“Dá um pouco menos de três hectares. São dois hectares e um pouquinho onde eu planto café”. É nesta área que José Sebastião de Oliveira, produtor de Xapuri, conquistou o latifúndio de 89,5 pontos no Quali Café 2025. A propriedade inteira tem 16 hectares. Dedicada ao café, menos de três hectares. Isso diz muito sobre o Acre.
É bom lembrar o seguinte: José Sebastião não tem acesso a equipamentos ultramodernos. Não faz viagens internacionais e ouve dicas dos agrônomos da moda. Ele não pega o celular e liga para o pesquisador da Embrapa de Rondônia (onde foi desenvolvida e amadurecida a cultivar Robusta) para tirar dúvidas com os cientistas a torto e a direito. José Sebastião luta com as armas que dispõe: Seagri, Sebrae, Senar, Prefeitura de Xapuri e, certamente, fé. Muita fé.
Em um universo de 39 participantes do Quali Café 2025, a vitória de José Sebastião é simbólica de uma cafeicultura de base familiar. É preciso observar os 89,5 pontos como uma conquista que extrai da planta o que ela pode oferecer de mais especial.
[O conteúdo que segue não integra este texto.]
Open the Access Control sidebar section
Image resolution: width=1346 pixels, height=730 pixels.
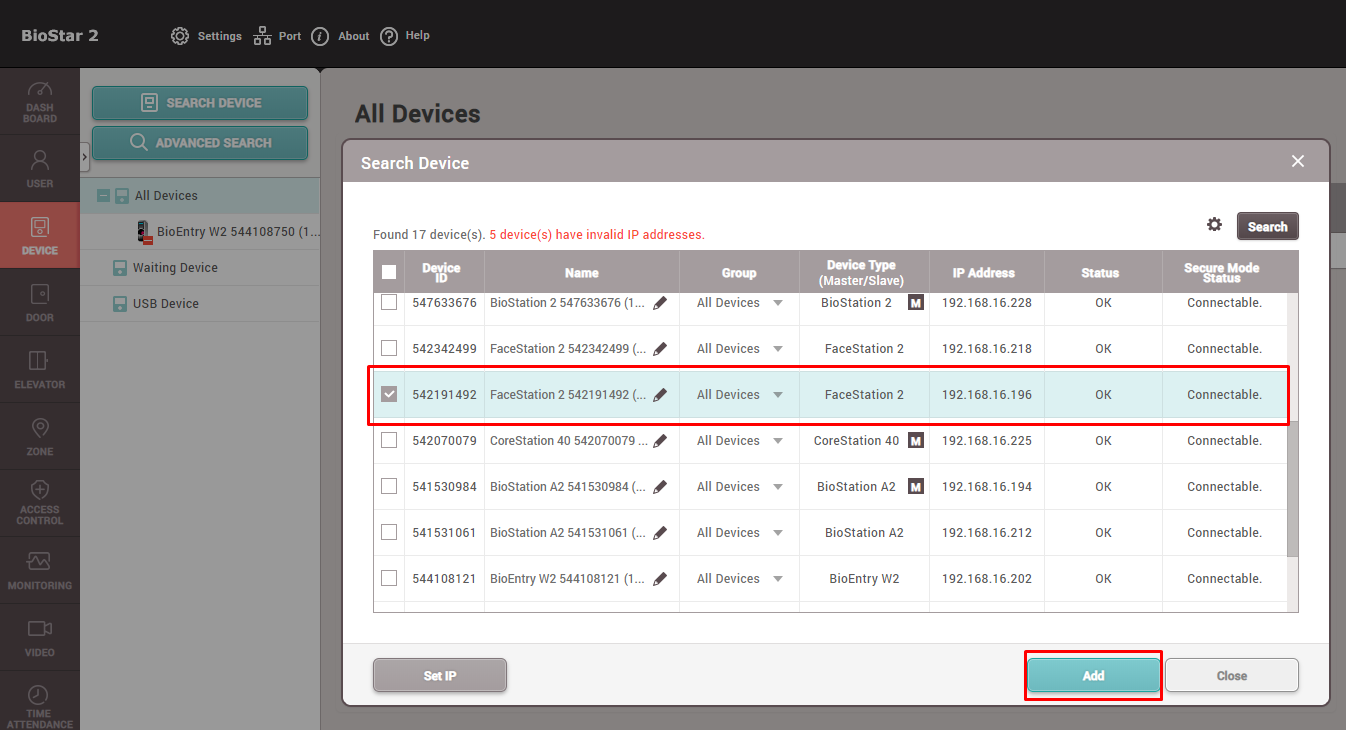click(40, 503)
Aos poucos, também na cafeicultura acreana, vai-se descobrindo o valor de ser pequeno.
O problema da escala não pode ser jamais ignorado. Produzir em volume que satisfaça as demandas do mercado é obviamente importante e não pode ser negligenciado. Mas o que o Acre parece ter nascido com vocação é para buscar nas mínimas coisas aquilo que elas trazem de especial. Fazer um café único, exclusivo. Eis o desafio. A possibilidade de agregar valor está aí. E é preciso vigilância porque não estamos só nessa busca.

A comunidade da Terra Indígena Sete de Setembro, em Rondônia, acaba de conquistar um feito histórico. Por meio do projeto Tribos, da linha Rituais 85+, da 3 Corações, chegou-se ao café perfeito, com pontuação 100, de acordo com o que exige o protocolo Fine Robusta Cupping Form.
A linha Rituais busca valorizar o protagonismo das comunidades indígenas com processo produtivo sustentável. A comunidade da aldeia Sete de Setembro foi a vencedora da 6ª edição do Concurso Tribos. Os jurados são os mais rigorosos da atualidade.
O terroir da aldeia ofereceu notas sensoriais que, segundo os jurados, sugerem flor de laranjeira, mel, aroma vinhoso, rapadura levemente achocolatada, própolis, hibisco, com acidez média e com o corpo delicado. O Projeto Tribos impactou a produção de 28 aldeias de Rondônia e já movimentou 520 mil quilos de robustas.
Por que o processo produtivo da comunidade indígena da aldeia Sete de Setembro de Rondônia é lembrado? É lembrado para que se perceba que onde se planta café com preocupação de escala também é possível ter produtos refinados, para xícaras muito especiais, com condições de pagar para provar.
Se o critério for volume, atualmente, o Acre não tem como competir nem com Rondônia e seus 2,54 milhões de sacas de café conilon produzidas ano passado. Os números consolidados do Ministério da Indústria de 2024 também mostram que Rondônia exportou mais de 35 mil toneladas de café.
São números grandiosos, muito adiante da realidade acreana. Mas o que é preciso enxergar é que esses números superlativos se apequenam diante da lição que o produtor José Sebastião apresenta. O valor de ser pequeno precisa ser compreendido por aqui. E se os representantes da Agricultura acreana insistirem em não entender o valor dos cafés especiais e quiserem teimar em priorizar a escala como meta de produção, não há problema. Há áreas degradadas em quantidade suficiente para que a cultura do café seja ampliada. Há produtores com capital e ousadia suficientes para investir?